Paris, 9 FÉVRIER 2010
Les rétrovirus sont des virus dont le génome est constitué
d'ARN. Ils ont la particularité de posséder une enzyme qui permet de synthétiser, à partir de cet ARN viral, une
molécule d'ADN capable de s'intégrer dans l'ADN de la cellule hôte. Ils
utilisent ensuite la machinerie cellulaire pour se répliquer. Le VIH notamment
est un rétrovirus. Les rétrovirus oncogéniques sont des virus qui sont à
l'origine de cancers. On connaît de nombreux rétrovirus oncogéniques associés à
des pathologies animales. Chez l'homme deux retrovirus, nommés HTLV et XMRV,
ont été associés à un type de leucémie et au cancer de la prostate.
Les chercheurs du laboratoire Rétrovirus endogènes et
éléments rétroïdes des eucaryotes supérieurs (1), dirigé par Thierry Heidmann,
directeur de recherche CNRS à l'Institut Gustave Roussy, ont travaillé sur la
capacité qu'ont les rétrovirus à se propager et à persister chez leurs hôtes,
en échappant au système immunitaire. Ils ont étudié les bases moléculaires de
ce processus, qu'ils ont montré être gouverné par la protéine d'enveloppe de
ces virus.

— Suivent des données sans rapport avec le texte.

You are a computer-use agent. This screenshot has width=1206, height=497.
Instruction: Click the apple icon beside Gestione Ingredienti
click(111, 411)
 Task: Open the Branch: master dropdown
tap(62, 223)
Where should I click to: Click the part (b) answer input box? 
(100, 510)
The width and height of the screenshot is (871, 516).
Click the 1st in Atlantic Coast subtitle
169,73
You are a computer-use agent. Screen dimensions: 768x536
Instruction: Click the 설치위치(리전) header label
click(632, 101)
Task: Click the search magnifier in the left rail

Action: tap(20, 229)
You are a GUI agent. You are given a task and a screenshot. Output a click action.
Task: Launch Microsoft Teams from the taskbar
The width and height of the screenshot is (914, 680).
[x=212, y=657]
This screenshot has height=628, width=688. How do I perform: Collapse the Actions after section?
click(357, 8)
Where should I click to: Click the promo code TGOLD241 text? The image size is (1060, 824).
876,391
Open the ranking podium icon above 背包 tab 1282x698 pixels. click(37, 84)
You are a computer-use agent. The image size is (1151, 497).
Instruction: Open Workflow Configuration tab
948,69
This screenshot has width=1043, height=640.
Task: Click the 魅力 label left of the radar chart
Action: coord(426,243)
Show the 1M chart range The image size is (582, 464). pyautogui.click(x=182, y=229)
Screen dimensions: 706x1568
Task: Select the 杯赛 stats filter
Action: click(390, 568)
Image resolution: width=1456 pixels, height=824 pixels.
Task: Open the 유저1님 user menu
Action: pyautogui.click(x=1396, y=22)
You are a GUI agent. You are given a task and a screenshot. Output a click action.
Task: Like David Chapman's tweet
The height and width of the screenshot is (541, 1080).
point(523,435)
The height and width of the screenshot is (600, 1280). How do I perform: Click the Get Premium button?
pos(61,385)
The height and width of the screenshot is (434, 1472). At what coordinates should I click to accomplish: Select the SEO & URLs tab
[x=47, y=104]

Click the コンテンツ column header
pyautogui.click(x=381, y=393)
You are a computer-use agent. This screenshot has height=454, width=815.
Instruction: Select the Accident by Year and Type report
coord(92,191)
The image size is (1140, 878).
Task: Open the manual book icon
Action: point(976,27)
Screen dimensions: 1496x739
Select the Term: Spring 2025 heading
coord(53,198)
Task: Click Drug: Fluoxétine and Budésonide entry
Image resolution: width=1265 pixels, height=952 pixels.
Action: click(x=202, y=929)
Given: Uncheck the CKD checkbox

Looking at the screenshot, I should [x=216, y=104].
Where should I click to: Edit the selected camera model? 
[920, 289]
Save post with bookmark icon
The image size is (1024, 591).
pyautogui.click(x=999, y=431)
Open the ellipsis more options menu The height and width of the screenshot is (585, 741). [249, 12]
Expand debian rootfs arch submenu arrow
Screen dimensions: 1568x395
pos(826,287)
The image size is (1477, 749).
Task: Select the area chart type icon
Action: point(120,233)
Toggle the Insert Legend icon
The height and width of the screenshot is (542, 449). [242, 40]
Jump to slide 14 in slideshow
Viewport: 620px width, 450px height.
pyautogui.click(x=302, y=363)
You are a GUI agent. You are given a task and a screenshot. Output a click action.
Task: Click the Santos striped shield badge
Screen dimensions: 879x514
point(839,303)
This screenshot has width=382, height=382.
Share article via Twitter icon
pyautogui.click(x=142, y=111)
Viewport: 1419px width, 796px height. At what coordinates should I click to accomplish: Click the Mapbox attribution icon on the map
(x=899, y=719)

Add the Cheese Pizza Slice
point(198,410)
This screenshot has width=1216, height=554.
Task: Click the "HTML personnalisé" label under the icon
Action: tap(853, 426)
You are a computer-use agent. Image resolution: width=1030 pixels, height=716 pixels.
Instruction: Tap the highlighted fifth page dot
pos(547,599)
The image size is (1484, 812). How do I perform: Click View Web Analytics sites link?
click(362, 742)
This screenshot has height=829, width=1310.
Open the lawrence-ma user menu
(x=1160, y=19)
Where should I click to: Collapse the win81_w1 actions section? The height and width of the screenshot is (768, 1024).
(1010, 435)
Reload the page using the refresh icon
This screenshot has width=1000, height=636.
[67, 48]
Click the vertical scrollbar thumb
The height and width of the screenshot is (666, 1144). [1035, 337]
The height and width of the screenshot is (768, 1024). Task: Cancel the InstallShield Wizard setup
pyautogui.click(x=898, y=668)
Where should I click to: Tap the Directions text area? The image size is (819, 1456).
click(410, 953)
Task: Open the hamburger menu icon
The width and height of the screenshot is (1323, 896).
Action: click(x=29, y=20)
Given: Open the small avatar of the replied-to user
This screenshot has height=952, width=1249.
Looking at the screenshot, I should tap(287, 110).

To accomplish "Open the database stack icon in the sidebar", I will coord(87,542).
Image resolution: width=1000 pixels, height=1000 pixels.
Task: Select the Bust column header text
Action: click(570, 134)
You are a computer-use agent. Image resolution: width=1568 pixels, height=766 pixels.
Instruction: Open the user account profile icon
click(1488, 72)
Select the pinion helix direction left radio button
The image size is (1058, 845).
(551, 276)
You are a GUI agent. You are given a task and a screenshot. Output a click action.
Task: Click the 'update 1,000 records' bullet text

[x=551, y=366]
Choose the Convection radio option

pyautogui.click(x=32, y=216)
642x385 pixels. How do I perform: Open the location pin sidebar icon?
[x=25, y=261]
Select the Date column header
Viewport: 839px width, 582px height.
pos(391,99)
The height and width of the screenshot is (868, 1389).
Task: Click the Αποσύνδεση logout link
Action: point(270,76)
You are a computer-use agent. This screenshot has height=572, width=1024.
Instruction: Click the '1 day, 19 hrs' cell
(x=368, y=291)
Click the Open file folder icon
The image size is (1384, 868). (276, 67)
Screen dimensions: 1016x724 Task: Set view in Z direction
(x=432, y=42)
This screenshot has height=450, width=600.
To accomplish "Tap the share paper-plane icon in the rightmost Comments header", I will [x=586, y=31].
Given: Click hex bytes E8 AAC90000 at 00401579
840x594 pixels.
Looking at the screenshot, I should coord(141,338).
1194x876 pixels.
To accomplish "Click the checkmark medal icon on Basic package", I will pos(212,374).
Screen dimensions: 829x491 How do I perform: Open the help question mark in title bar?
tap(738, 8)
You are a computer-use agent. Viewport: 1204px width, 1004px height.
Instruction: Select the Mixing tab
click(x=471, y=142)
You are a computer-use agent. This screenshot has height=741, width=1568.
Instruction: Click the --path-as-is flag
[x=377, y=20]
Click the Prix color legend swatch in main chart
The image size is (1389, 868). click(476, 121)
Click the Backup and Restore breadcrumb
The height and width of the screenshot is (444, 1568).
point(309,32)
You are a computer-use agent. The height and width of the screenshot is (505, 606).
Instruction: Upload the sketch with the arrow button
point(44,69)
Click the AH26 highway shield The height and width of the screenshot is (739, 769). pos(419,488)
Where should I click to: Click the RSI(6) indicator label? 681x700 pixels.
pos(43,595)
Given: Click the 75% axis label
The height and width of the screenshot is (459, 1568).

Cette protéine a d'abord un rôle « mécanique » essentiel : elle
induit la fusion des particules virales avec la membrane de la cellule cible,
leur permettant ainsi d'y pénétrer. En utilisant un modèle d'infection de la
souris par un virus leucémogène murin, les chercheurs ont montré que cette
protéine d'enveloppe a un second rôle, tout aussi indispensable à la
propagation du virus dans l'organisme : elle est immunosuppressive,
c'est-à-dire qu'elle inhibe la réponse immunitaire de l'hôte et ce, de manière
radicale, avec un effet à la fois sur les réponses immunitaires « innée » et «
adaptative ».
Les chercheurs ont réussi à localiser, dans la séquence
d'acides aminés de la protéine d'enveloppe, le domaine responsable de cette
propriété. Ce domaine, authentique facteur de virulence (2), est un élément
central de l'arsenal dont disposent les rétrovirus pour envahir leur hôte et
produire leur effet pathogène. Il devient une cible privilégiée dans la
conception de nouvelles stratégies thérapeutiques antirétrovirales, y compris
de vaccins. Les résultats obtenus par ces chercheurs permettent de s'engager
sur cette piste. Ils ont réalisé des mutations ponctuelles ciblées de la
protéine d'enveloppe permettant d'abroger sa capacité à inhiber le système
immunitaire : comme on pouvait l'espérer, celui-ci réagit alors beaucoup plus efficacement
qu'avec la protéine non mutée, produisant de nombreux anticorps et une immunité
cellulaire antivirale. C'est en travaillant sur la base de cette protéine mutée
que l'on devrait pouvoir élaborer de futurs vaccins. En effet, après le modèle murin, les
chercheurs ont montré que les rétrovirus HTLV et XMRV, associés à des
pathologies humaines, possèdent tous les deux un domaine immunosuppresseur au
sein de leur protéine d'enveloppe.
1) Laboratoire CNRS/ Université Paris-Sud 11/Institut Gustave Roussy
2) dans la mesure où il permet au virus de se propager efficacement
Schlecht-Louf, G., Renard, M., Mangeney, M., Letzelter, C., Richaud, A., Ducos, B., Bouallaga, I., and Heidmann, T. Retrovirus infection in vivo requires an immune escape virulence factor encrypted in the envelope protein of oncoretroviruses. Proc. Natl. Acad. Sci., parution online dans la semaine du 8 février 2010.